[Stored entries]
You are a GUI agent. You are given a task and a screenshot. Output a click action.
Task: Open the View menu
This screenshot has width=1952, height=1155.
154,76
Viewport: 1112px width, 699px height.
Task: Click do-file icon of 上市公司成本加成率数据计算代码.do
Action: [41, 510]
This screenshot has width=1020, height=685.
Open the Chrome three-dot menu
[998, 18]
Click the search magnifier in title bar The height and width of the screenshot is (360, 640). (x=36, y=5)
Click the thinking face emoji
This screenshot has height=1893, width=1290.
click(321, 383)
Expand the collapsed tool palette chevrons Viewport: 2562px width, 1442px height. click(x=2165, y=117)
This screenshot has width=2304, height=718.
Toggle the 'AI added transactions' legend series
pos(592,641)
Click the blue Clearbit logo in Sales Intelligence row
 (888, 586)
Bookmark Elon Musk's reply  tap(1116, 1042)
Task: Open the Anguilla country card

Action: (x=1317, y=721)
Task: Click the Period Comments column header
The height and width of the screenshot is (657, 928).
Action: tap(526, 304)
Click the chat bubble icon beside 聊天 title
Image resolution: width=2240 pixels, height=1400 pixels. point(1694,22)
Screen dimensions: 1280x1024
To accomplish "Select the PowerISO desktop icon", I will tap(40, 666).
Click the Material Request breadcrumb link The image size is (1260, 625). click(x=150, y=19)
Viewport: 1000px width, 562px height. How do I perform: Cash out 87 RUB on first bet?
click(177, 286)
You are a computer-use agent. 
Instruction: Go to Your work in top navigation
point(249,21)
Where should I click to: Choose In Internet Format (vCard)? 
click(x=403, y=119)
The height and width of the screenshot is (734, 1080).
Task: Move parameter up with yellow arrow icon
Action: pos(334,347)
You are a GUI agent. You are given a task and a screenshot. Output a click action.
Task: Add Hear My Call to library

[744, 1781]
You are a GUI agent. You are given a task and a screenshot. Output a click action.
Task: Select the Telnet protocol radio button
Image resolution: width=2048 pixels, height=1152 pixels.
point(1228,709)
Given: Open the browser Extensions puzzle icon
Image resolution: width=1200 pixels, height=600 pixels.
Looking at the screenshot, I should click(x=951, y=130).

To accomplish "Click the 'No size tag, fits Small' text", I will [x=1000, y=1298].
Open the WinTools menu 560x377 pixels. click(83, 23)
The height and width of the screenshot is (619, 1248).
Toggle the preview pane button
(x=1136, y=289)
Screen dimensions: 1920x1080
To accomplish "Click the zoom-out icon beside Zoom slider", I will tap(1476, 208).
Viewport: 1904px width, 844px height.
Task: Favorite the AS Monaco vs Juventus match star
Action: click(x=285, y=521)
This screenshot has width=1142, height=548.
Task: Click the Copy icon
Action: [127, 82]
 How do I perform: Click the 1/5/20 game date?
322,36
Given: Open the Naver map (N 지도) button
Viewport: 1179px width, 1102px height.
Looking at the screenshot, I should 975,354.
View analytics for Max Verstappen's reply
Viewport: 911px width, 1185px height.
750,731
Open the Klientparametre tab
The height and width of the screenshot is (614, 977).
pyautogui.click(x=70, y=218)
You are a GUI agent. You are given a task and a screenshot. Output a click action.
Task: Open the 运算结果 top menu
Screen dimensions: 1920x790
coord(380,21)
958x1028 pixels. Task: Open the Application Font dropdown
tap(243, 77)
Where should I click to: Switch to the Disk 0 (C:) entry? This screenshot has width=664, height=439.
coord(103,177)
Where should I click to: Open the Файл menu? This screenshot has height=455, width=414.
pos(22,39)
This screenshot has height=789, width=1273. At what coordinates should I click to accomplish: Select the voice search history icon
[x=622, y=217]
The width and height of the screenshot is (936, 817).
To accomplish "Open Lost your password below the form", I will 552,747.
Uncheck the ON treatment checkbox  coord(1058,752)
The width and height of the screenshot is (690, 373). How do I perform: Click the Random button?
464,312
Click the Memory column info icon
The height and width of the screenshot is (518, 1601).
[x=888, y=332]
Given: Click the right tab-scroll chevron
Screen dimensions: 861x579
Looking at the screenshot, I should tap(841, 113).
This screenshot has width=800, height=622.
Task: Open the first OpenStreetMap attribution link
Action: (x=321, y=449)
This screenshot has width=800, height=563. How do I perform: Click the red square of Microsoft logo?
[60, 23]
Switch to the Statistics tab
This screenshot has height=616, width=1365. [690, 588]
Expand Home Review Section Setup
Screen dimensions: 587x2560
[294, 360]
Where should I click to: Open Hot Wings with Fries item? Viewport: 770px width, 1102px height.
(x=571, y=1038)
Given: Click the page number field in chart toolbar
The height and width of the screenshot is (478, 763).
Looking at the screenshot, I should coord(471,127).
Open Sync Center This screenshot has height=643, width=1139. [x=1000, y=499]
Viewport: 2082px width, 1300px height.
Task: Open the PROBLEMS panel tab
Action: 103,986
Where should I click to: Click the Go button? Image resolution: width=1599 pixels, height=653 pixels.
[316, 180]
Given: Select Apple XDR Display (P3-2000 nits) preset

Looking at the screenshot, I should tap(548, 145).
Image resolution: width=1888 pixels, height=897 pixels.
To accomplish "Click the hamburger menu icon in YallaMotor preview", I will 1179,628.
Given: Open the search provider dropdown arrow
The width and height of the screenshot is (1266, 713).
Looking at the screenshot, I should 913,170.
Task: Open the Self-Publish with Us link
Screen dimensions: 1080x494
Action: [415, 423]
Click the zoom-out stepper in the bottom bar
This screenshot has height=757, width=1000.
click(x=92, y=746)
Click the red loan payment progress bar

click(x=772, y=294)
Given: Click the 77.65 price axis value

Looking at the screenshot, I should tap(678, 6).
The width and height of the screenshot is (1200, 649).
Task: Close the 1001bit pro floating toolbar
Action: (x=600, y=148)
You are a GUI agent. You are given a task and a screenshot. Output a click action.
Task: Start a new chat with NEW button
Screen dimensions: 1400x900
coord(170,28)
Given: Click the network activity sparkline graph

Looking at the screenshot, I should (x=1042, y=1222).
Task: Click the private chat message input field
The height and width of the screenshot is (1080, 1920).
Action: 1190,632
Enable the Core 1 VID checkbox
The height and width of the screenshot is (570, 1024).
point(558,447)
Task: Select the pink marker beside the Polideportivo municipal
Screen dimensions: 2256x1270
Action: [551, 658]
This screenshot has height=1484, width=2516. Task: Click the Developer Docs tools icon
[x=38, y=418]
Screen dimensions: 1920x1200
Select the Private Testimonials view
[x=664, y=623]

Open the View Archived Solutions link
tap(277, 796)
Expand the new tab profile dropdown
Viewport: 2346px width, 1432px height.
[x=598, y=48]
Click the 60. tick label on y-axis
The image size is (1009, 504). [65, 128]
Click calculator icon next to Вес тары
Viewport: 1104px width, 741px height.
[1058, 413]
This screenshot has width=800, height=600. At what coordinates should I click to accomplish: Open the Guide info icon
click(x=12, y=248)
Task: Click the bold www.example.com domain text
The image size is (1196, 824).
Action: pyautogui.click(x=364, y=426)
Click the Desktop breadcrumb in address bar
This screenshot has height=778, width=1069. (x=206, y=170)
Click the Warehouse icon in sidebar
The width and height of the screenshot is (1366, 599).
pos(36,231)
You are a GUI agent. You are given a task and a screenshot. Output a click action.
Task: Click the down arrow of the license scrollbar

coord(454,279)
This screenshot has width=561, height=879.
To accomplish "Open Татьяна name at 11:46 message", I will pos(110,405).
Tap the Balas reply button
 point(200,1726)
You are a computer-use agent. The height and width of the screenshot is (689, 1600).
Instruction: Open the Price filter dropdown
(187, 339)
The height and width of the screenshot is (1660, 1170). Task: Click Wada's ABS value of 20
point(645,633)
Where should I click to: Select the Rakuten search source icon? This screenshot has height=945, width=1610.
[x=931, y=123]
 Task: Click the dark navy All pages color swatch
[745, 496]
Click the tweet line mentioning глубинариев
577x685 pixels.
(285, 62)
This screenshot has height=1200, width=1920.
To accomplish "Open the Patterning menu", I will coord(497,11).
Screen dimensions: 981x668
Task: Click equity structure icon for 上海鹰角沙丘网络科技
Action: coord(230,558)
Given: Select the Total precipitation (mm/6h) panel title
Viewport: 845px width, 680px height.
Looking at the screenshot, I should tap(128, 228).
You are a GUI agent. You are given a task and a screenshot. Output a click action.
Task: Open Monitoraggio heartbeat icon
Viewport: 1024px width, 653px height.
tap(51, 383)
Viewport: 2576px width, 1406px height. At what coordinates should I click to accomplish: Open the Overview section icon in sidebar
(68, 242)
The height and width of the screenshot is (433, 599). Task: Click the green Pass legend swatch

- _Prompt_
Update the stored entries starting at the line that contains "This screenshot has width=800, height=600." and ending at the line that contains "Action: coord(230,558)", and give those lines back with "dropdown" changed to "drop-down list" and everything else left the same.

- _Solution below_
This screenshot has width=800, height=600. At what coordinates should I click to accomplish: Open the Guide info icon
click(x=12, y=248)
Task: Click the bold www.example.com domain text
The image size is (1196, 824).
Action: pyautogui.click(x=364, y=426)
Click the Desktop breadcrumb in address bar
This screenshot has height=778, width=1069. (x=206, y=170)
Click the Warehouse icon in sidebar
The width and height of the screenshot is (1366, 599).
pos(36,231)
You are a GUI agent. You are given a task and a screenshot. Output a click action.
Task: Click the down arrow of the license scrollbar

coord(454,279)
This screenshot has width=561, height=879.
To accomplish "Open Татьяна name at 11:46 message", I will pos(110,405).
Tap the Balas reply button
 point(200,1726)
You are a computer-use agent. The height and width of the screenshot is (689, 1600).
Instruction: Open the Price filter drop-down list
(187, 339)
The height and width of the screenshot is (1660, 1170). Task: Click Wada's ABS value of 20
point(645,633)
Where should I click to: Select the Rakuten search source icon? This screenshot has height=945, width=1610.
[x=931, y=123]
 Task: Click the dark navy All pages color swatch
[745, 496]
Click the tweet line mentioning глубинариев
577x685 pixels.
(285, 62)
This screenshot has height=1200, width=1920.
To accomplish "Open the Patterning menu", I will coord(497,11).
Screen dimensions: 981x668
Task: Click equity structure icon for 上海鹰角沙丘网络科技
Action: coord(230,558)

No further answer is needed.